Rowing Books for Christmas 2025, Part I

15 December 2025

By Göran R Buckhorn

HTBS helps you to find books for a rower’s Christmas stocking or to fill a spot under the Christmas tree.

It has become a somewhat HTBS tradition that we help you readers find rowing books for Christmas. While we do review books on HTBS, it’s impossible to review and write about all the books that have come out during the year.

Some of the following books may or may not have been mentioned on HTBS previously. Let’s start with some biographies.

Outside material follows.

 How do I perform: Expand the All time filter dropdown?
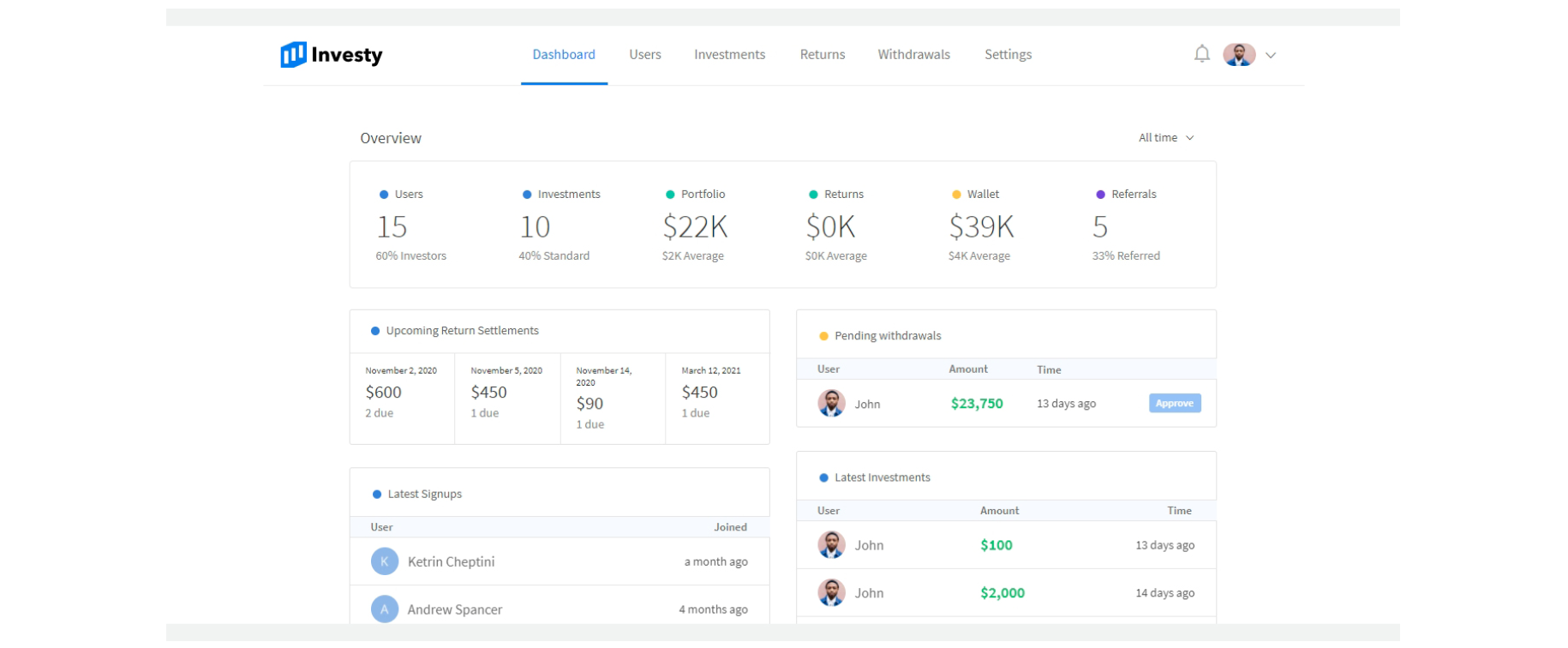click(x=1165, y=138)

Joe Burk: An American Ideal (2025) by Edward J. Woodhouse. Besides John “Jack” B. Kelly, Joe Burk was the most successful American sculler in the first half of the 20th century. While Kelly won three Olympic gold medals, in 1920 and 1924, Burk managed to collect two victories that eluded Kelly – the Diamond Challenge Sculls at Henley Royal Regatta, in 1938 and 1939. Burk was aiming for the Olympics in 1940, but as we know, World War II put a stop to both the Games in 1940 and 1944. During the War, Burk served as a Commander of a PT boat in the Pacific, where he was awarded the Navy Cross. After the War, Burk coached at Yale and later at Penn. His crews won several championships in the U.S. and the Grand at Henley in 1955. Woodhouse has had access to the Burk Family papers and memorabilia and has written a splendid biography on Joe Burk.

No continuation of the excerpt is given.